Prepare and load up your stop list first, then make your word lists using it. (To use a list to remove items from an existing word list, see the Match list function.)  

 

To use stop lists, you first prepare a file, using Notepad or any plain text word processor, which specifies all the words you wish to ignore. Separate each word using commas, or else place each one on a new line. You can use capital letters or lower-case as you prefer. You can use a semi-colon for comment lines. There is no limit to the number of words. Stop lists do not use wildcards (match-lists may).

There is a file called stop_wl.stp (in your \wsmith7 folder) which you could use as a basis and save under a new name. You'll also find basic_English_stoplist.stp there, based on top frequency items in the BNC. Or just make your own in Notepad and save it with .stp as the file-extension. If that is difficult, rename the .txt as .stp.

 

Example

 

; My stop list for test purposes.

THE,THIS,IS

IT

WILL

<VVN>SEEN

 

You may put angle-brackets in a stop list. So <VVN>SEEN (that is seen as a past participle) will remove any cases of precisely that sequence if it is in your texts. It will only stop seen if marked with <VVN> in the corpus.

 

 

Then select Stop List in the menu to specify the stop list(s) you wish to use. Press Load to read it in. Separate stop lists can be used for the WordList, Concord and KeyWords programs.If you wish always to use the same stop list(s) you can specify them in wordsmith7.ini as defaults.

 

stoplist_choices

To choose your stop list, click the small yellow button in the screenshot, find the stop list file, then press Load. You will see how many entries were correctly found and be shown the first few of them. Here the Load button now shows a number, so it is in effect: that is, the 50 words in the list will be stopped from being included in a word list. Press Clear to deactivate it.

 

stop_list_loaded

stop_list_entries_loaded        

With a stop list thus loaded, start a new word list.
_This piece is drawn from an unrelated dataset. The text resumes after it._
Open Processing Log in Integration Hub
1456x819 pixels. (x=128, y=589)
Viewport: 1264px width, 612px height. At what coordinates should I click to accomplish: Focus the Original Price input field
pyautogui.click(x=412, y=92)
The words in your stop list should now not appear in the word list.

 

Case Sensitive

If you have made a case-sensitive word list, you will probably want the stop list to be case sensitive too.

continuous

Normally, every word is read in while making the word list and stored in the computer's memory without checking whether it's the stop list. Eventually the set of words is checked in your stop list and omitted if it is present. That is much quicker. However, it means that for the most part, any statistics are computed on the whole text, disregarding your stop list.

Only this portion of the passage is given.